Korea's Growing Influence on Western Streetwear


Illustration by Catherine Chu

When streetwear first originated in the ‘80s with its eccentric colors, baggy silhouettes, and athleisure expression, it was seen as a simple fashion trend that would eventually go out of style. Forty years later, streetwear has taken the fashion world by storm. Not only has it found its way into the sector of luxury fashion, it's also been able to transcend global boundaries. Streetwear is especially popular in Asian countries like Korea, which has become a powerful force in mainstream fashion.

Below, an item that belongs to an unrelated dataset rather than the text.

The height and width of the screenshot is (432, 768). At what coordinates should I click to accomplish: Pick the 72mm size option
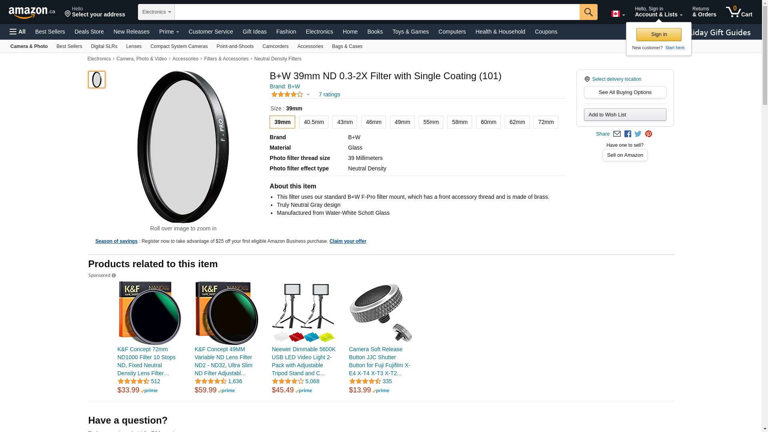pos(546,122)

Korea's rise in the fashion industry is a part of "Hallyu", which directly translates to the "flow of Korea." Today, it is colloquially referred to as the "Korean wave." Hallyu signifies the government's efforts to build Korea's political soft power by increasing the global popularity of Korean culture. As a result, it has saturated all sectors of pop culture, including music, film, and fashion. Korean culture has particularly flourished in the entertainment sector as Korean pop and dramas have been especially successful in contributing to the widespread popularity of Korean fashion. K-pop stars are not only known for their music, but also for their unique clothing choices, which often feature loud, colorful, and layered looks, closely resembling the essence of American streetwear. What stars choose to wear becomes trendy, propelling Korean fashion forward and allowing it to transcend cultural boundaries and gain reputability. The world's fascination with Korean culture provides a gateway for their designers to enter mainstream fashion spaces.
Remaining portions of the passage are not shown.